Northwestern develops unique lung transplant method for COVID, cancer patients

Chicago-based Northwestern Medicine successfully performed a double lung transplant using a new technique in a 56-year-old patient who had been diagnosed with lung cancer and had additional lung damage from a COVID-19 infection.

The patient was diagnosed with both conditions in March 2020, according to a May 13 news release.
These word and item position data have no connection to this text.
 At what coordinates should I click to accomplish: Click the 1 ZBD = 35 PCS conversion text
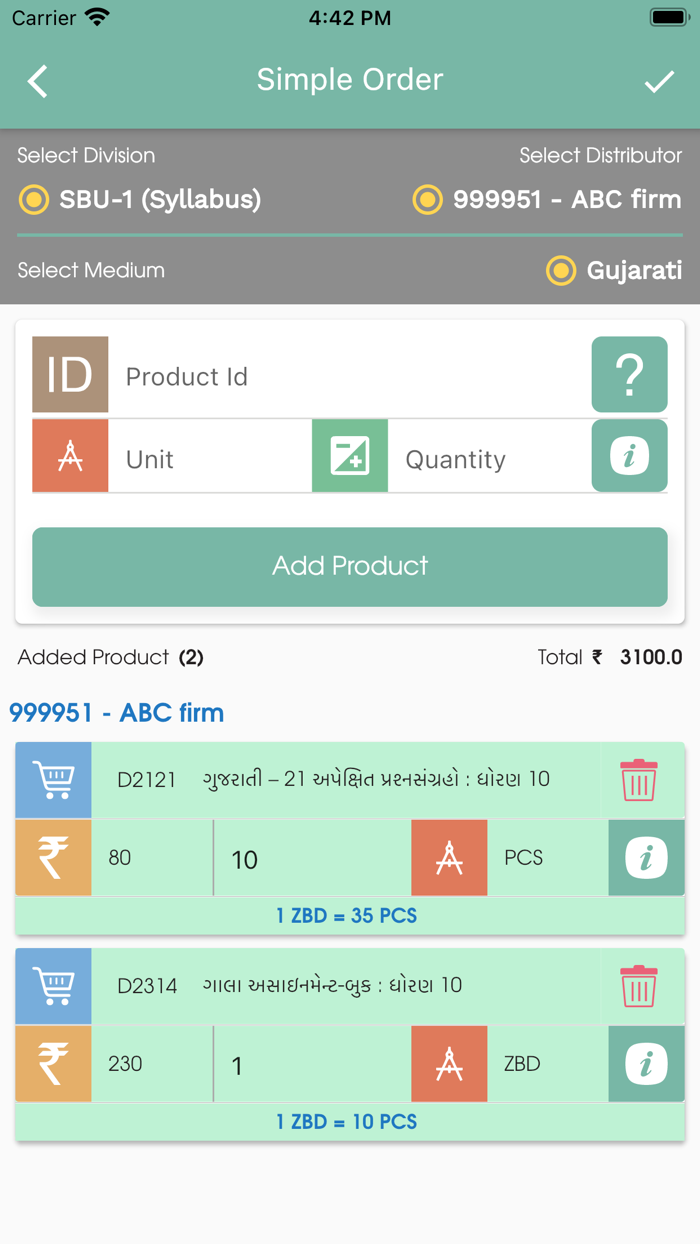(x=349, y=915)
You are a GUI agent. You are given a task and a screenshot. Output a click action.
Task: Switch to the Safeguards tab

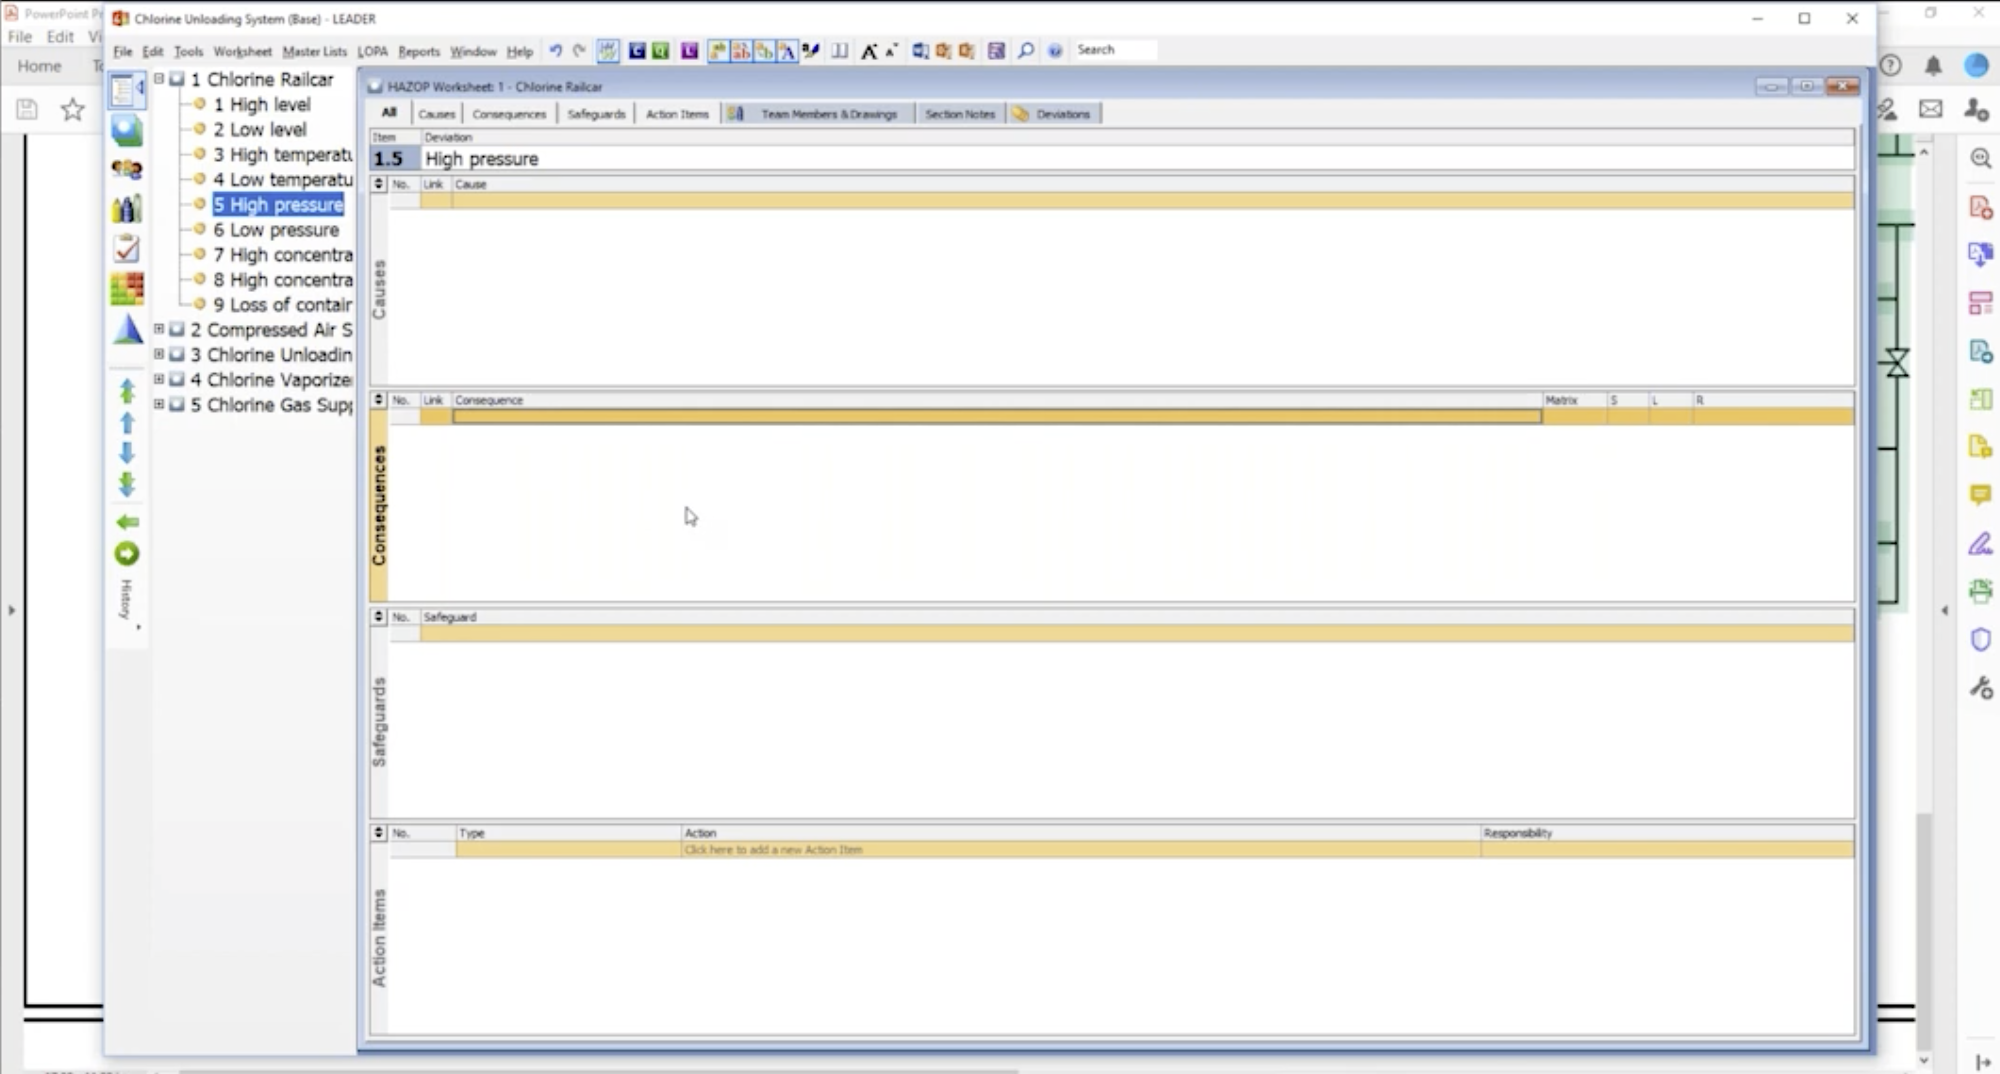[x=596, y=114]
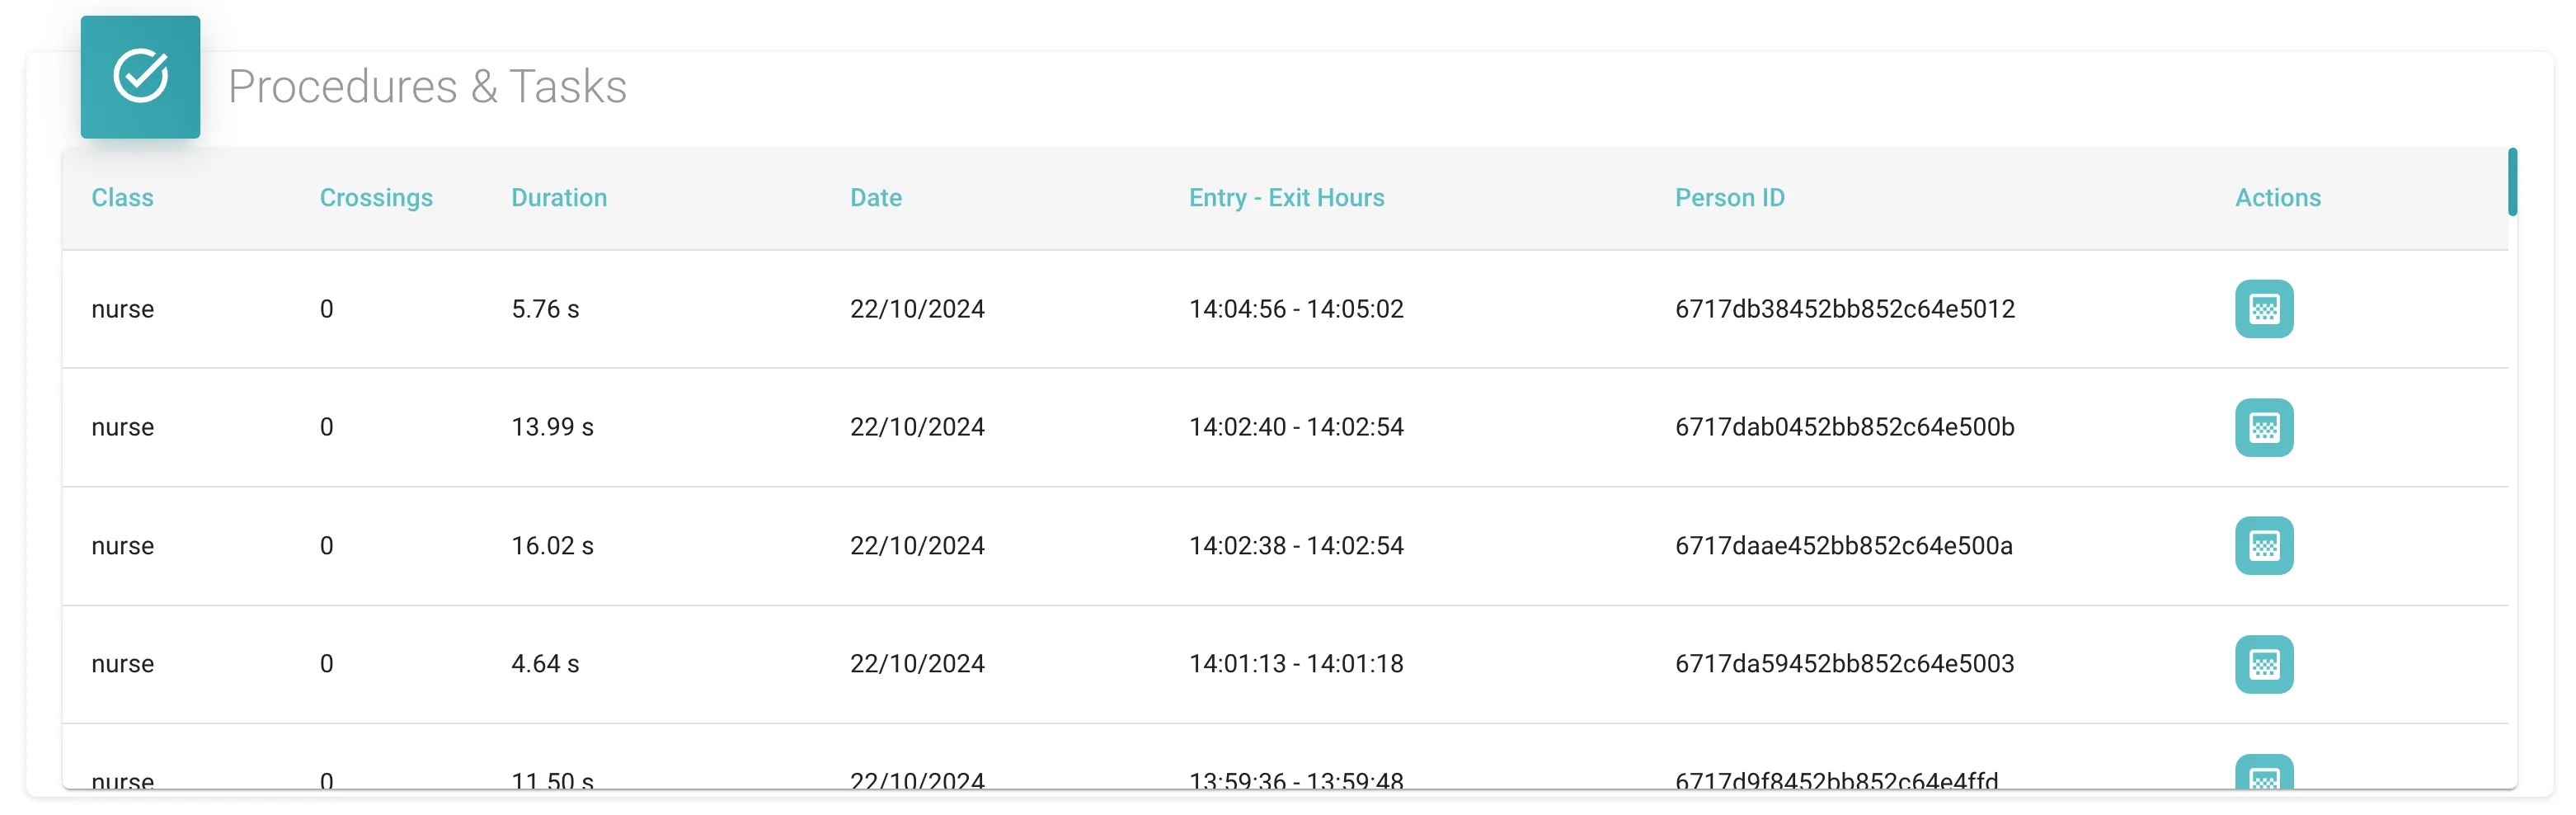Click person ID 6717da59452bb852c64e5003
This screenshot has width=2576, height=815.
point(1844,664)
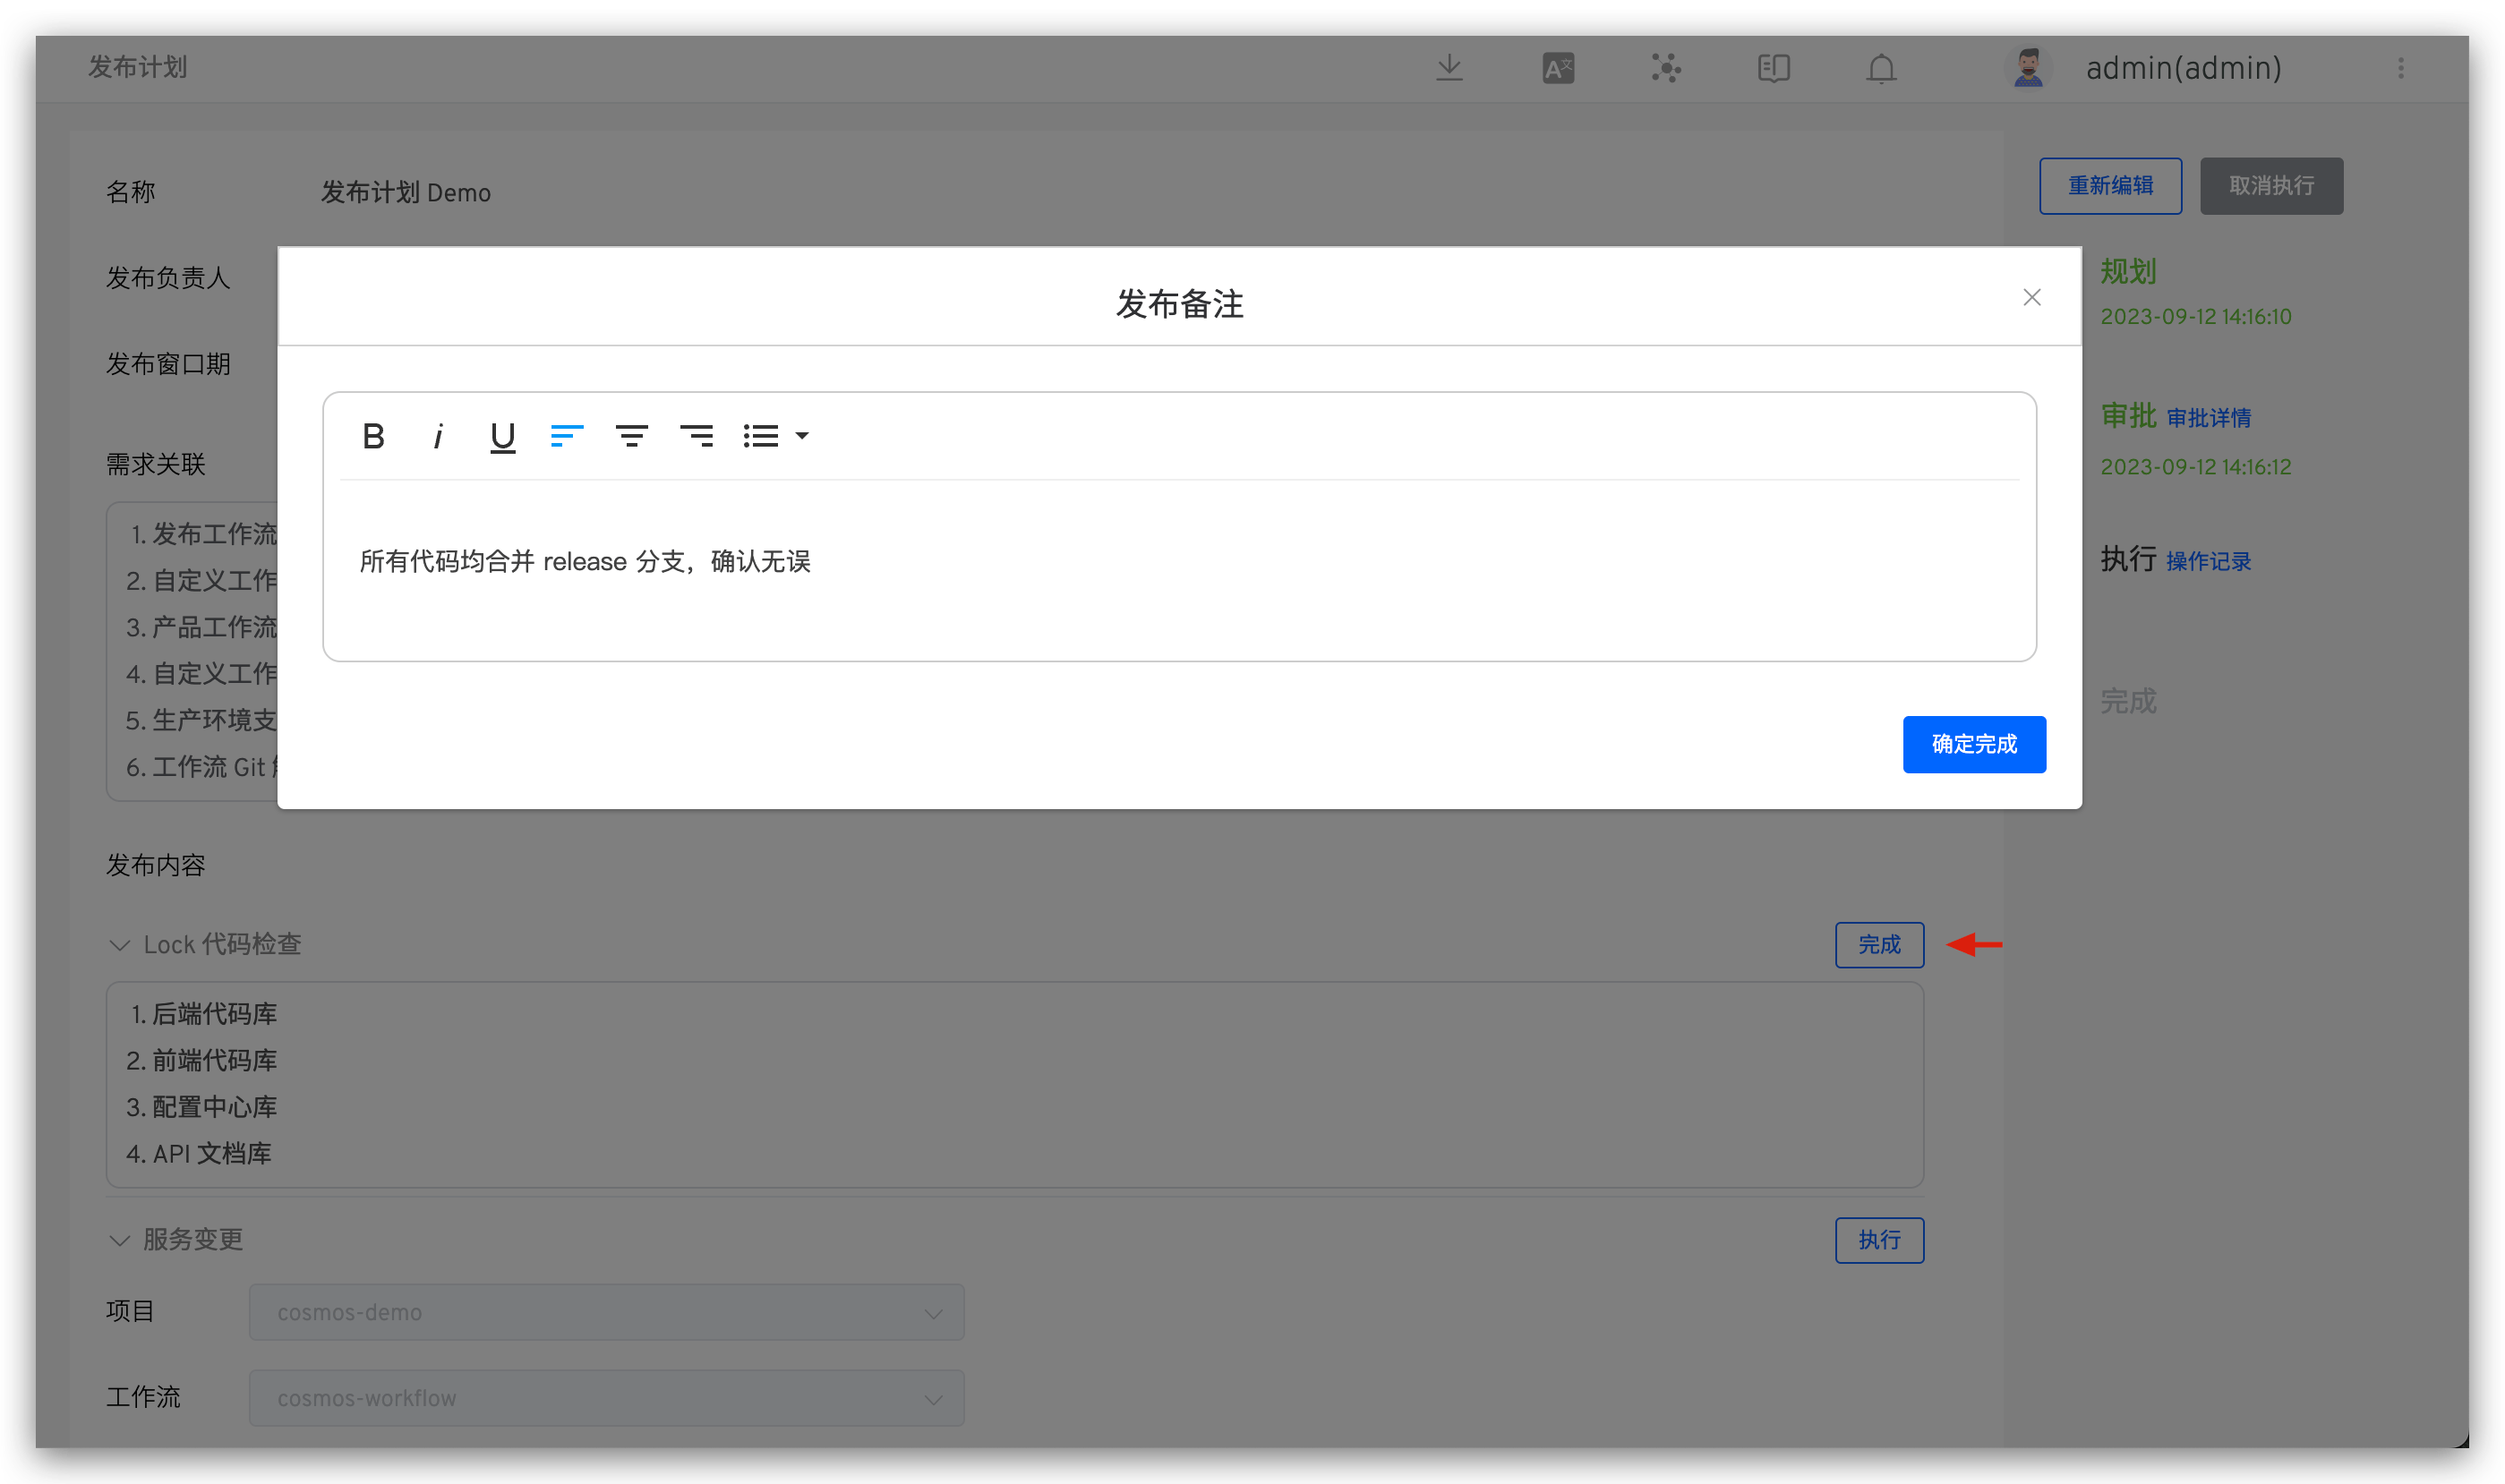Select left alignment toggle currently active
The image size is (2505, 1484).
pos(567,435)

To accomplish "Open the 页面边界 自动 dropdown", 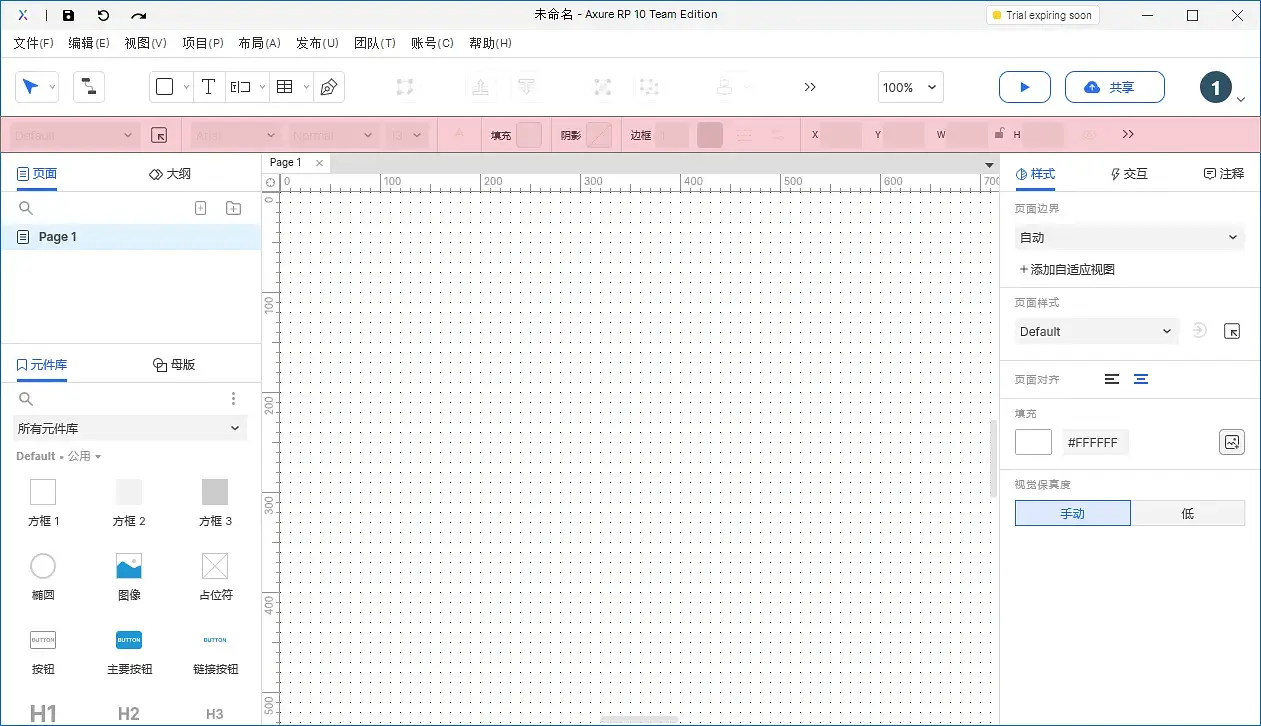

Other health systems did not know what path to take when his condition worsened,  making his heart begin to fail, but Northwestern's clinical program, the Double Lung Replacement and Multidisciplinary Care (DREAM) Program, took him in. 

Typically, the patient would not have been a candidate for a double lung transplant due to the severity of both the cancer and the damage that COVID-19 did to his lungs, but it became his only option for survival, according to the release. 

"While lung transplants for acute damage from COVID is quite rare these days, we’re now starting to see patients who may have had moderate to severe cases of COVID coming in with signs of lung fibrosis," Rade Tomic, MD, pulmonologist and medical director of the Lung Transplant Program said in the release. "The scarring of the lungs gets more heightened in patients who recovered from COVID but get another respiratory infection like COVID, RSV or influenza because it compounds the original damage that COVID caused." 

This prompted the surgeons at Northwestern Medicine's Canning Thoracic Institute to develop a lung transplantation method specifically for COVID-19 patients, and they have been using the framework from that method and applying it to select patients with advanced lung cancer in the DREAM program.

So far, the surgeons have successfully performed more than 45 lung transplants for COVID-19 patients, and upwards of 40 lung transplants for lung cancer patients. 

It is the only site in the nation to offer these specific procedures at this time, according to the release.